NIH and Dr. Collins: you are brilliant at expressing sympathy. You are also brilliant at making it look like you are doing everything possible to help us. You are brilliant at telling us to be patient, and promising that you are going to fix this.

I think everyone with ME will join me in saying: It is time to fix this. Be brilliant at funding ME research. Be brilliant at finding creative ways to jump start this field, because it has languished for decades without the funding and serious attention that is desperately needed. Be brilliant at this, because Cheryl’s life is wasting away, along with at least one million others.

Here is Cheryl’s letter:

Dr. Collins,

Thank you for your participation in the recent conference on XMRV. It has filled me with much hope that our illness is being brought to light and hopefully treatments are on the horizon.

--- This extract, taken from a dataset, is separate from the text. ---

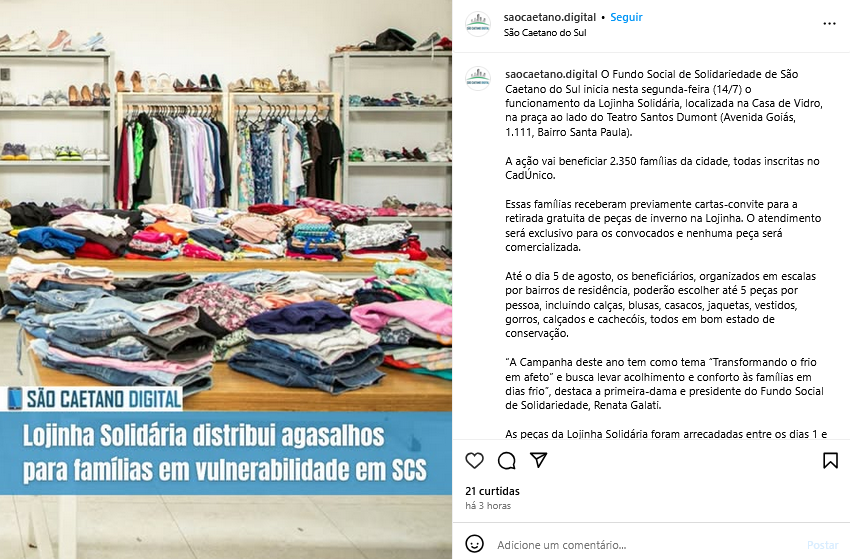Viewport: 850px width, 559px height.
Task: Like the post with the heart icon
Action: (474, 460)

I have been disabled for 10 years due to CFS/ME and related illnesses. Due to misdiagnosis and taking a long time for an accurate diagnosis, my health deteriorated to the point of having to give up all the things that I previously did and enjoyed.

I was a very active woman before getting sick. I worked with special needs children and families, developed early childhood curriculum, was a workshop presenter/speaker for peers, volunteered heavily at my church and in the community.*

Now I am a drain on my families [sic] (parents included) finances and financial security. My illness cost my husband his job and he took a much lesser paying one to be closer to home and helping me more.

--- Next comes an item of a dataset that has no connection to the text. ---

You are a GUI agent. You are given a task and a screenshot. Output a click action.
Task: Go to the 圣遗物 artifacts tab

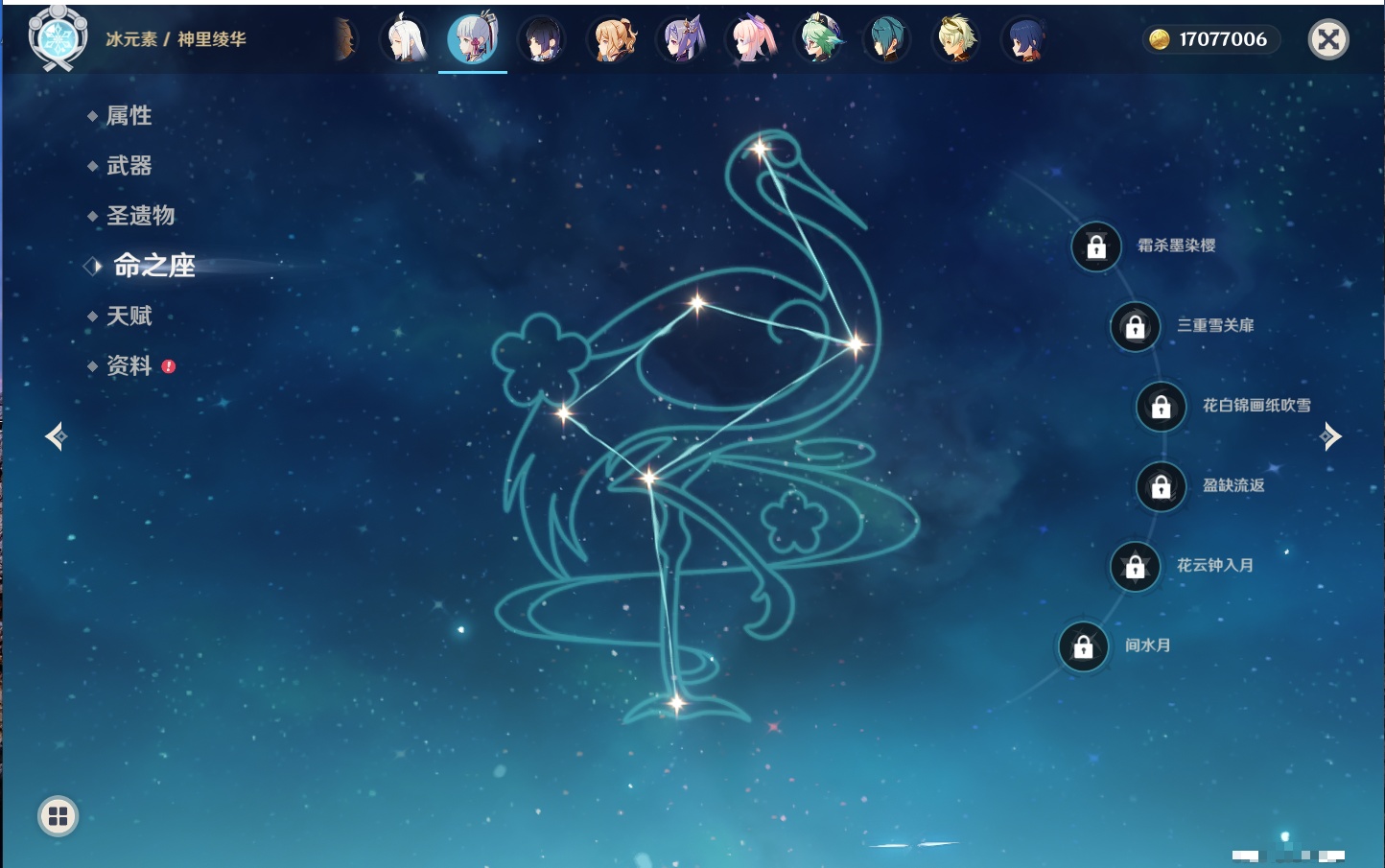[140, 216]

I have been primarily bedridden for 3 years. I long for the simple things in life like having the energy to walk around my block, go to church, go out with friends. Those days are gone but not forgotten.

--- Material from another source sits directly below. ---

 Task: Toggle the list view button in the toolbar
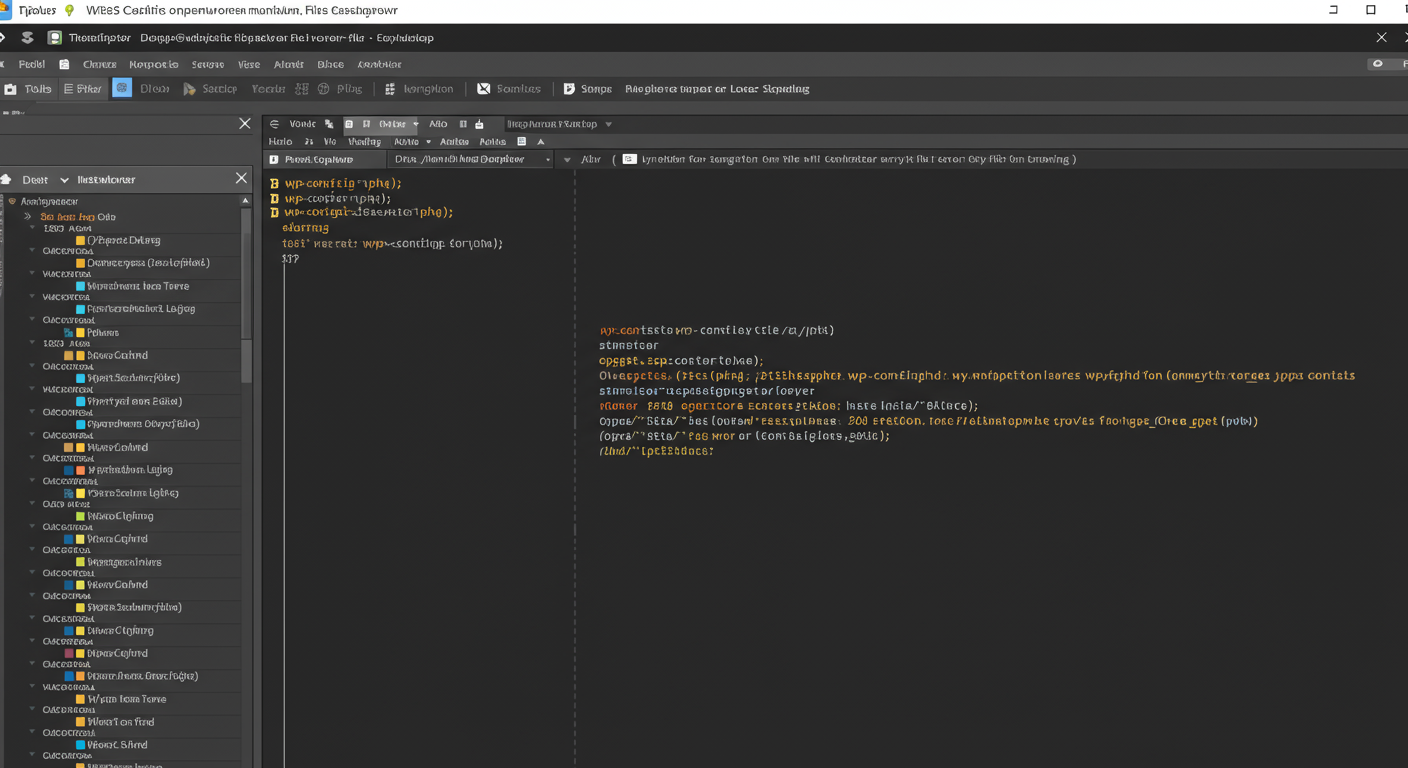pyautogui.click(x=69, y=89)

I urge you to please fund XMRV/CFS/ME research generously. I pray for the day that I can continue an active life, as do all of the others that I know who are affected severely by this illness. So many have died by their own hands because they were too tired to keep on fighting. Please be a part of our solution. Please hear our cries for help!

Sincerely,

Cheryl M.

And here is NIH’s reply to Cheryl:

Dr. Francis Collins, Director, National Institutes of Health, has asked me to respond to your inquiry regarding National Institutes of Health (NIH)-supported research on Myalgic Encephalomyelitis/Chronic Fatigue Syndrome (ME/CFS).

First, let me express my heartfelt concern for you and the millions of other men and women suffering from ME/CFS. This is a terrible disease and we must all work together, doing what each of us can, to find safe and effective treatments for ME/CFS and restore lives to health.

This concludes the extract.